Tournefort studied at the Jesuit convent there. It was intended that he enter the Church, but the death of his father allowed him to follow his interest in botany.[1] After two years collecting, he studied medicine at Montpellier, but was appointed professor of botany at the Jardin des Plantes in Paris in 1683. During this time he travelled through Western Europe, particularly the Pyrenees, where he made extensive collections.

Between 1700 and 1702 he travelled through the islands of Greece and visited Constantinople, the borders of the Black Sea, Armenia, and Georgia, collecting plants and undertaking other types of observations. He was accompanied by the German botanist Andreas Gundelsheimer (1668–1715) and the artist Claude Aubriet (1651–1742). His description of this journey was published posthumously (Relation d'un voyage du Levant),[1] he himself having been killed by a carriage in Paris; the road on which he died now bears his name (Rue de Tournefort in the 5ème arrondissement).
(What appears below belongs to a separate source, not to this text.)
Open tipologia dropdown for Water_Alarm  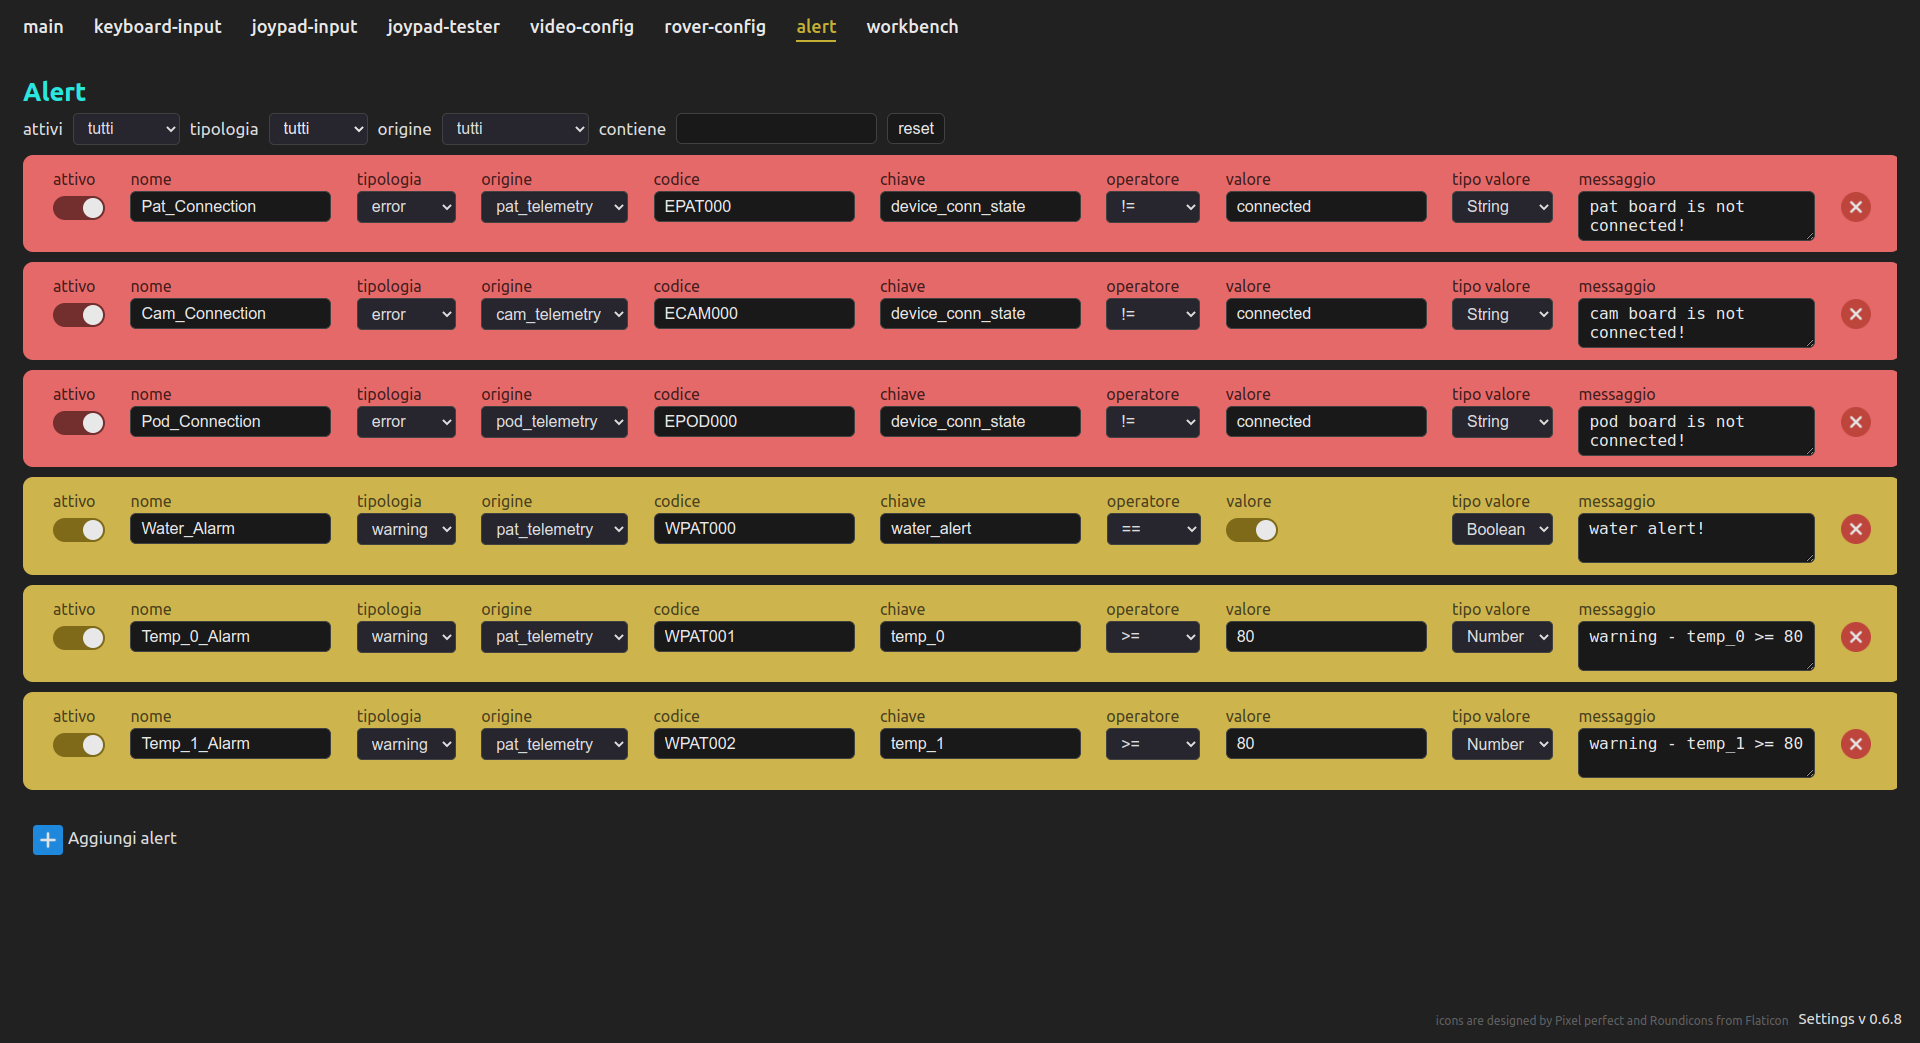406,529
Tournefort's principal work was the 1694 Eléments de botanique, ou Méthode pour reconnaître les Plantes (the Latin translation of it Institutiones rei herbariae was published twice in 1700 and 1719). The principal artist was Claude Aubriet who later became the principal artist at the Jardin des Plantes. The classification followed was completely artificial, and neglected some important divisions established by earlier botanists, such as John Ray's separation of the phanerogams from the cryptogams, and his division of the flowering plants into monocots and dicots. Overall it was a step backwards in systematics, yet the text was so clearly written and well structured, and contained so much valuable information on individual species, that it became popular amongst botanists, and nearly all classifications published for the next fifty years were based upon it.

Tournefort is often credited with being the first to make a clear distinction between genus and species. Though he did indeed cluster the 7,000 plant species that he described into around 700 genera, this was not particularly original. Concepts of genus and species had been framed as early as the 16th century, and Kaspar Bauhin in particular consistently distinguished genera and species. Augustus Quirinus Rivinus had even advocated the use of binary nomenclature shortly before Tournefort's work was published.

The word "herbarium" also seems to have been an invention of Tournefort; previously herbaria had been called by a variety of names, such as Hortus siccus.

His herbarium collection of 6,963 specimens was housed in Paris, in Jardin du Roi. Now part of the Muséum national d'histoire naturelle.